What this task involves:
Provide an exact reproduction of every entry.

/---

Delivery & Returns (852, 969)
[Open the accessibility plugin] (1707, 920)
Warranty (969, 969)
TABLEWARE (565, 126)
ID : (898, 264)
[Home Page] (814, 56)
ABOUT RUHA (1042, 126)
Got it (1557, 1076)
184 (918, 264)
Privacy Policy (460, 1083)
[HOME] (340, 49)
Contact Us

\---

Task output:
Delivery & Returns (852, 969)
[Open the accessibility plugin] (1707, 920)
Warranty (969, 969)
TABLEWARE (565, 126)
ID : (898, 264)
[Home Page] (814, 56)
ABOUT RUHA (1042, 126)
Got it (1557, 1076)
184 (918, 264)
Privacy Policy (460, 1083)
[HOME] (340, 49)
Contact Us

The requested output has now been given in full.